Cao Hua, Parikh Tanvi N, Zheng Jie
Department of Dermatology and Rheumatology, Ruijin Hospital, Medical School of Shanghai Jiao Tong University, 197 Ruijin 2nd Rd, Shanghai 200025, China.
Clin Rheumatol. 2009 Aug;28(8):979-84. doi: 10.1007/s10067-009-1152-9. Epub 2009 Mar 18.

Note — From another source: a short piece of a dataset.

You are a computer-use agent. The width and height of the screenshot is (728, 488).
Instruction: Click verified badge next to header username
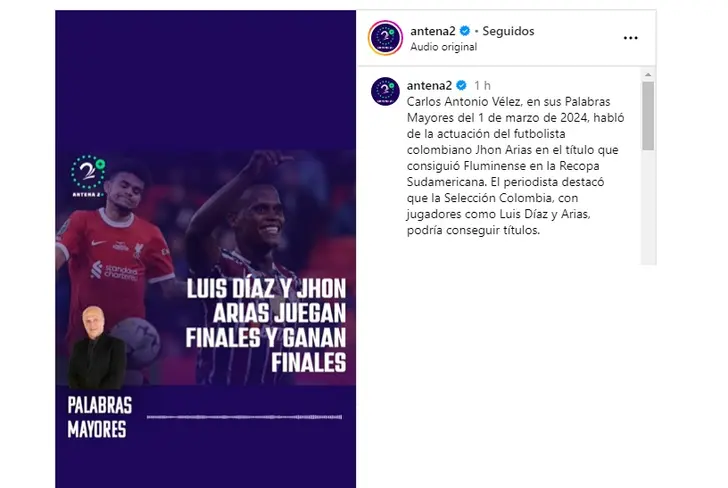click(464, 31)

Amyopathic dermatomyositis (ADM) is characterized by the presence of dermatomyositis (DM) for 6 months or more in individuals who have normal muscle enzymes and no clinically significant muscle weakness. The aim of the study was to investigate the initial laboratory data, clinical manifestations, complications, and clinical outcomes of patients with the diagnosis of ADM. We reported 16 cases with the cutaneous findings of dermatomyositis without clinical or laboratory evidence of muscle disease for at least 2 years after onset of the skin manifestations in the Department of Dermatology and Rheumatology at Shanghai Ruijin Hospital between 1998 and 2004. All patients had Gottron's papules, periungual erythema/telangiectasia, and violaceous discoloration of the face, neck, upper chest, and back at some time during the course of their disease. Follow-up of 1 to 10 years after diagnosis found muscle weakness in three patients (18.75%) within 5 years of diagnosis. One patient (6.15%) was rediagnosed as chronic cutaneous lupus erythematosus (CCLE). Four patients (25%) had associated malignancies. Twelve patients (75%) had radiographic evidence indicative of interstitial fibrosis irrespective of respiratory symptoms. Patients with ADM appear to be at risk for developing the same potentially fatal disease complications as those patients with DM (e.g., interstitial lung disease and internal malignancy). These cases further emphasize that the cutaneous manifestations of dermatomyositis are pathognomonic for DM and we propose the term dermatomyositis-like skin disease as a better designation than amyopathic dermatomyositis to describe this distinctive subset of cutaneous symptoms. Dermatomyositis-like skin disease is a complex syndrome, which includes the characteristic cutaneous eruption of dermatomyositis without clinical evidence of muscle disease. Our findings suggest that patients diagnosed with this syndrome are at risk for fatal interstitial lung disease, malignancy, and/or delayed onset of DM or CCLE. Cautious systematic clinical trials should be considered for this group of patients.
无肌病性皮肌炎(ADM)的特征是,在肌肉酶正常且无临床显著肌肉无力的个体中,皮肌炎(DM)症状持续6个月或更长时间。本研究的目的是调查诊断为ADM的患者的初始实验室数据、临床表现、并发症及临床结局。我们报告了1998年至2004年期间在上海瑞金医院皮肤科和风湿科就诊的16例患者,这些患者有皮肌炎的皮肤表现,但在皮肤表现出现后至少2年没有肌肉疾病的临床或实验室证据。所有患者在病程中的某些时候都出现了Gottron丘疹、甲周红斑/毛细血管扩张,以及面部、颈部、上胸部和背部的紫红色变色。诊断后1至10年的随访发现,3例患者(18.75%)在诊断后5年内出现了肌肉无力。1例患者(6.15%)被重新诊断为慢性皮肤型红斑狼疮(CCLE)。4例患者(25%)伴有恶性肿瘤。12例患者(75%)有影像学证据提示存在间质性纤维化,无论有无呼吸道症状。ADM患者似乎与DM患者有同样发生潜在致命疾病并发症的风险(如间质性肺病和内脏恶性肿瘤)。这些病例进一步强调,皮肌炎的皮肤表现是DM的特征性表现,我们建议用“皮肌炎样皮肤病”这一术语来描述这种独特的皮肤症状子集,比“无肌病性皮肌炎”更合适。皮肌炎样皮肤病是一种复杂的综合征,包括皮肌炎特征性的皮肤皮疹,但无肌肉疾病的临床证据。我们的研究结果表明,诊断为此综合征的患者有发生致命性间质性肺病、恶性肿瘤和/或DM或CCLE延迟发作的风险。对于这组患者,应考虑进行谨慎的系统性临床试验。